Creation and Blessing: A guide to the Study and Exposition of Genesis
By Allen P. Ross
Reviewed by Dr. William Barrick
11.2 (Fall 2000) : 269-270
Creation and Blessing was first published in 1988. This 1996 edition is the first time in paperback. Allen P. Ross is professor of biblical studies at Trinity Episcopal School for Ministry in Ambridge, Pennsylvania. He served as a translator and editor of the New King James Version and wrote the commentaries on Genesis and Psalms in the Bible Knowledge Commentary (Chariot Victor Books, 1987). Before the publication of Creation and Blessing, Ross published two series of articles on Genesis in Bibliotheca Sacra (“Studies in the Book of Genesis” in 1980- 81 and “Studies in the Life of Jacob” in 1985).
At the very outset, Ross informs his readers that the volume is not a commentary (13). It is but a guide to the study and exposition of Genesis, as its title announces (14). Indeed, the author’s intent is that his readers pursue a detailed exegesis of the text of Genesis on their own.

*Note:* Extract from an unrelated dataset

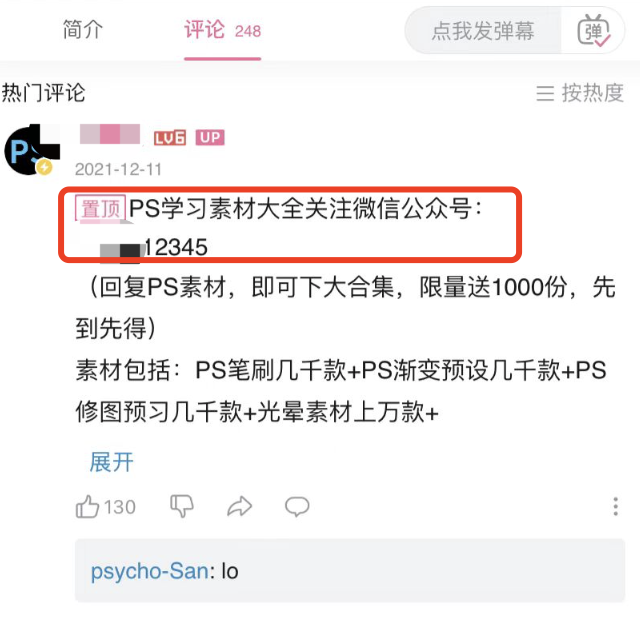Expand the comment with 展开
The height and width of the screenshot is (618, 640).
coord(111,462)
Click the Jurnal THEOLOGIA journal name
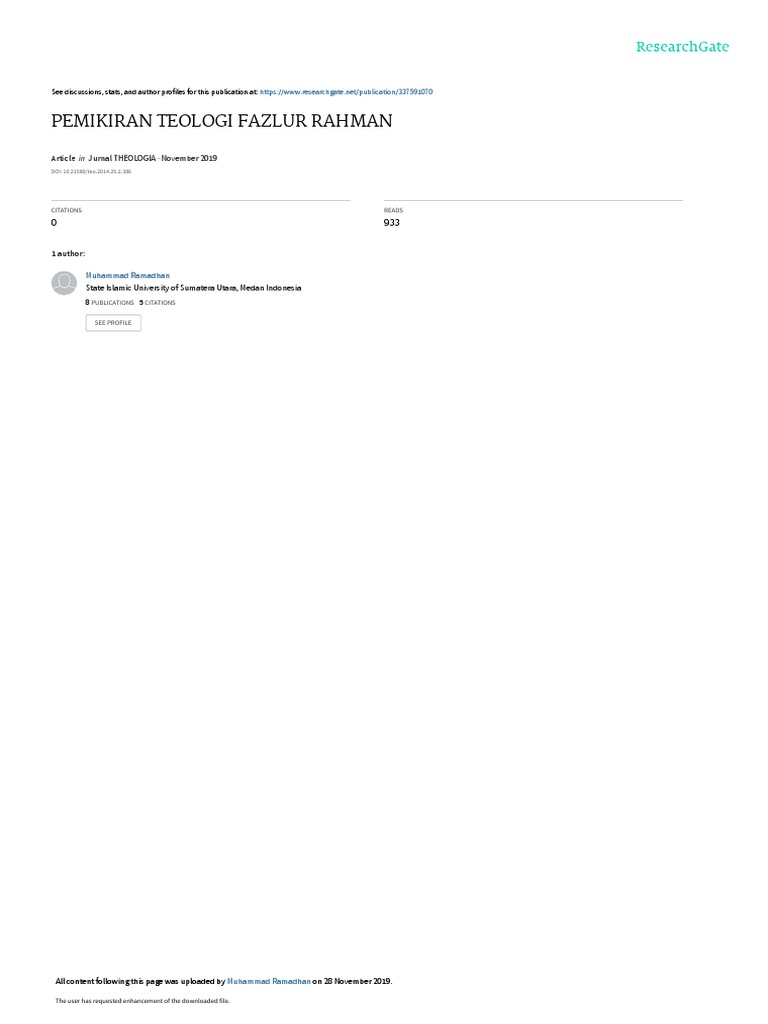Screen dimensions: 768x1024 [x=122, y=158]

The volume is divided into five parts: “The Study of Genesis” (21-97), “The Primeval Events” (99-252), “The Patriarchal Narratives About Abraham” (253- 427), “The Patriarchal Narratives About the Descendants of Abraham” (429-588), and “The Story of Joseph” (589-717). Four appendixes are provided, covering the interpretation of 1:1-3 (718-23), the Hebrew word for create (724-28), Abraham’s faith (729-35), and the Hebrew word for visit (736-40). Lastly, a brief bibliography of commentaries and monographs closes the volume (741-44). The brevity of the closing bibliography should not mislead the reader of this review, however. Each chapter of Parts 2-5 in the volume concludes with a bibliography tailored for that particular area of study. The entries include books, essays, and journal articles. Ross has provided a wealth of bibliographic data for further research. The volume also includes 34 carefully crafted and strategically placed charts that enhance the study of Genesis. The most lamentable aspect of the book is the absence of indexes.

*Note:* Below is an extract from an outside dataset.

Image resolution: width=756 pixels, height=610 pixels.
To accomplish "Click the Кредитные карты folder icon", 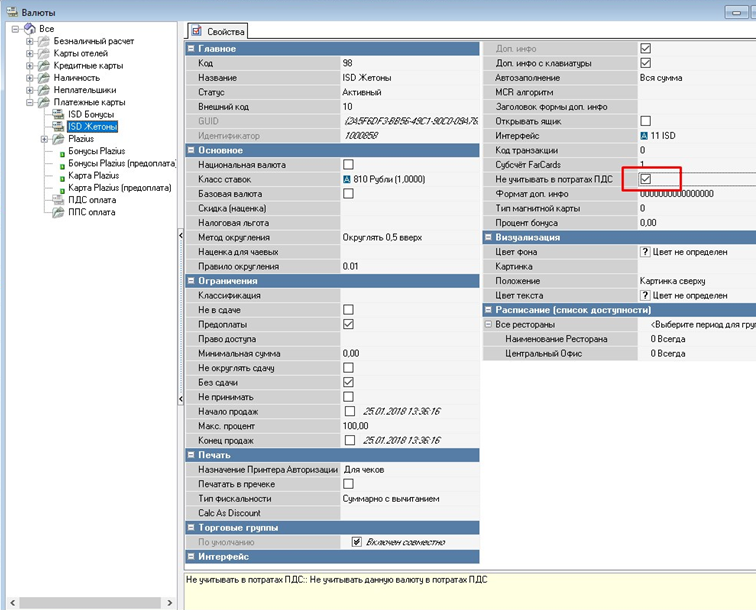I will click(x=44, y=65).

Part 1 contains an examination of the various interpretive approaches to Genesis, an outline of Ross’s own method for studying Genesis, and detailed discussions of both the nature and the composition of Genesis. The author is a strong adherent to Mosaic authorship. He believes that the Book of Genesis was presented to Israel prior to their entry into Canaan, providing them with instruction under the Sinaitic covenant and a historical prologue to the Law (64). The foundation for the Ten Commandments appears in the historical events of the Book of Genesis (96-97). Ross states that the expositor must “ask why the new nation of Israel needed to have this material and to have it written as it is” (102).
Each chapter of Parts 2-5 deals with the exposition of the text of Genesis. Ross provides a brief introduction, a discussion of theological ideas stemming from the passage, an analysis of its structure, a summary of its message, an exegetical outline (employing complete sentences for each point), and the development of the exposition organized along the lines of the exegetical outline.
The author maintains a staunchly evangelical stance. He is irrevocably dedicated to the exegetical exposition of the text itself and uncompromisingly opposed to the creative embellishment of the text that is too often characteristic of modern preaching in Biblical narrative. His overall purpose is the wedding of sound exegesis with effective expository communication.
Creation and Blessing should be considered an indispensable guide for expositors and students alike. After reading the text of Genesis itself, turn to this volume and a good exegetical commentary to fill in the details. For the latter, this reviewer recommends Victor P. Hamilton, The Book of Genesis, 2 vols., NICOT (Grand Rapids: Eerdmans, 1990, 1994).